***** DATA *****

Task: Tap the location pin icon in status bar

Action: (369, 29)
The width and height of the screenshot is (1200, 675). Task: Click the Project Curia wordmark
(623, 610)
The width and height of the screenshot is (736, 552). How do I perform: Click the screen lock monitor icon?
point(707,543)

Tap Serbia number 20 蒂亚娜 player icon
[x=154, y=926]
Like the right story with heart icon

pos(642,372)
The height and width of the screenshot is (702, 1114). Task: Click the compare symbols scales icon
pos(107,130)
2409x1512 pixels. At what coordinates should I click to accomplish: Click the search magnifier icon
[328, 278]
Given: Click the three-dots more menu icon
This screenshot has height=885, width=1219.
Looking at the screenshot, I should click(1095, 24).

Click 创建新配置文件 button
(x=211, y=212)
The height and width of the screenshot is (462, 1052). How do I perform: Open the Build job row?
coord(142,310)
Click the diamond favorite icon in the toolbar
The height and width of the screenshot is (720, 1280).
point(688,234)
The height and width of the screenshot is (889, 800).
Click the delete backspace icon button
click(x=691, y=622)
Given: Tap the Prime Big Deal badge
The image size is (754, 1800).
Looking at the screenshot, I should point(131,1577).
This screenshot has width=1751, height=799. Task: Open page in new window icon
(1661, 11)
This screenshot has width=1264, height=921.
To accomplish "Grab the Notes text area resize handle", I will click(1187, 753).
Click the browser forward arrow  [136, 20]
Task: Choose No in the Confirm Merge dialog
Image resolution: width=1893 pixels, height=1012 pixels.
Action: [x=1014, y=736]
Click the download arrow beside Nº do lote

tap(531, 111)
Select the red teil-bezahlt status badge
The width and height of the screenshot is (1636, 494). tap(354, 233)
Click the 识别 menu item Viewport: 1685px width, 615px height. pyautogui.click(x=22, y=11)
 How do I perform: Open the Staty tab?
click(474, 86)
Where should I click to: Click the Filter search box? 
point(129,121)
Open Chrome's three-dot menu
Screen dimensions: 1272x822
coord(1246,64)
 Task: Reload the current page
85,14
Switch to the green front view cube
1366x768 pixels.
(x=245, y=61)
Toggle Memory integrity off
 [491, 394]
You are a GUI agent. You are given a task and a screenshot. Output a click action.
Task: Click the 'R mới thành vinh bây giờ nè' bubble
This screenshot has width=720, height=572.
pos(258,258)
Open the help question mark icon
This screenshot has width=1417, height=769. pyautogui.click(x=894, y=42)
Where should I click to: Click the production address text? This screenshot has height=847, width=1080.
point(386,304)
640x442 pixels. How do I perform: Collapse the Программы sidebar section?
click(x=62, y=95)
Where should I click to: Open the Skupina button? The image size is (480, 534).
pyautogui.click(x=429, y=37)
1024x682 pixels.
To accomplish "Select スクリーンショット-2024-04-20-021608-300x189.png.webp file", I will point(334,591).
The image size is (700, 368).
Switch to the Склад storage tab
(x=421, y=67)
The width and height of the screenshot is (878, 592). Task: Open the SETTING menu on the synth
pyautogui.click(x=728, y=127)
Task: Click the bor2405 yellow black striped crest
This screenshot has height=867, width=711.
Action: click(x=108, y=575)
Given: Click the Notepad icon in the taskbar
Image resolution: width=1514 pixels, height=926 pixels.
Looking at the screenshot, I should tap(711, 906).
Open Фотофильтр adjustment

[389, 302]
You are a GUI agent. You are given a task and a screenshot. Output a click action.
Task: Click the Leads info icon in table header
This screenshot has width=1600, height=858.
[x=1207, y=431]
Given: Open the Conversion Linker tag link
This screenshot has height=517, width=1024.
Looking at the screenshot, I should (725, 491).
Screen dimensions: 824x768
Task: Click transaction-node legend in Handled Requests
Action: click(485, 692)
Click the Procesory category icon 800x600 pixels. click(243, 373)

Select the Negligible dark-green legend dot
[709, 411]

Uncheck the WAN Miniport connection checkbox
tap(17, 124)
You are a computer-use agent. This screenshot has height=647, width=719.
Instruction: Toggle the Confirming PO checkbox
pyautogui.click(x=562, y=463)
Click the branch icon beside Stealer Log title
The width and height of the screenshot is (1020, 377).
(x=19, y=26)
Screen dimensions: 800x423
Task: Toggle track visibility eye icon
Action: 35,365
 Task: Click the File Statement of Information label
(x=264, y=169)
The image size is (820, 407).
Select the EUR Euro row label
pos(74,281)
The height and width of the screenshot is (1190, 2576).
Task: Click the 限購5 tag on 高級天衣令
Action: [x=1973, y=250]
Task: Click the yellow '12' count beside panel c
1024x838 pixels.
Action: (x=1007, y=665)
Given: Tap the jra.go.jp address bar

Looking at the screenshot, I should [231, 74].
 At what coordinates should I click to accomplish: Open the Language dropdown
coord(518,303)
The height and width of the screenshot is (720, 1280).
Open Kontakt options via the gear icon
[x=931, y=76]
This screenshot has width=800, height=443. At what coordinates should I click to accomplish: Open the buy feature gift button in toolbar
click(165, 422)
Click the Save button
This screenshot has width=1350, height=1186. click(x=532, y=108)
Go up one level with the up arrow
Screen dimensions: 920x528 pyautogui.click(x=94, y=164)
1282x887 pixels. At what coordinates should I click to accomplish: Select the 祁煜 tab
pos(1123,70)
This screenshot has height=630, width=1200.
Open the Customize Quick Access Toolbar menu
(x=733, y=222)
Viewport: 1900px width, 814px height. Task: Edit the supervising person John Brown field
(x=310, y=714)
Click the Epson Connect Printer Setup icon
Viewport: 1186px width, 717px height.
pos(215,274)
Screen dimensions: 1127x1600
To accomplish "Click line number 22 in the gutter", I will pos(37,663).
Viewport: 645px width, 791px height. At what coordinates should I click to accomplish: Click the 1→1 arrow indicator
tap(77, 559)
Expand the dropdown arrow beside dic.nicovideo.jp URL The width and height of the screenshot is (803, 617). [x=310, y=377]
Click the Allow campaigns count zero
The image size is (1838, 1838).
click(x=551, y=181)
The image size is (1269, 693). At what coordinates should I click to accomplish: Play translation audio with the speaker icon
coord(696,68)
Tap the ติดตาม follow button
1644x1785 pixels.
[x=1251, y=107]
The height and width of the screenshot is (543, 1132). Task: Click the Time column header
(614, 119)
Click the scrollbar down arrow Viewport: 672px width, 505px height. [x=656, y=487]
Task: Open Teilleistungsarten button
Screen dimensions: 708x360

*****

Go through the material above and copy each line that holds the string "yellow".

Task: Click the bor2405 yellow black striped crest
Task: Click the yellow '12' count beside panel c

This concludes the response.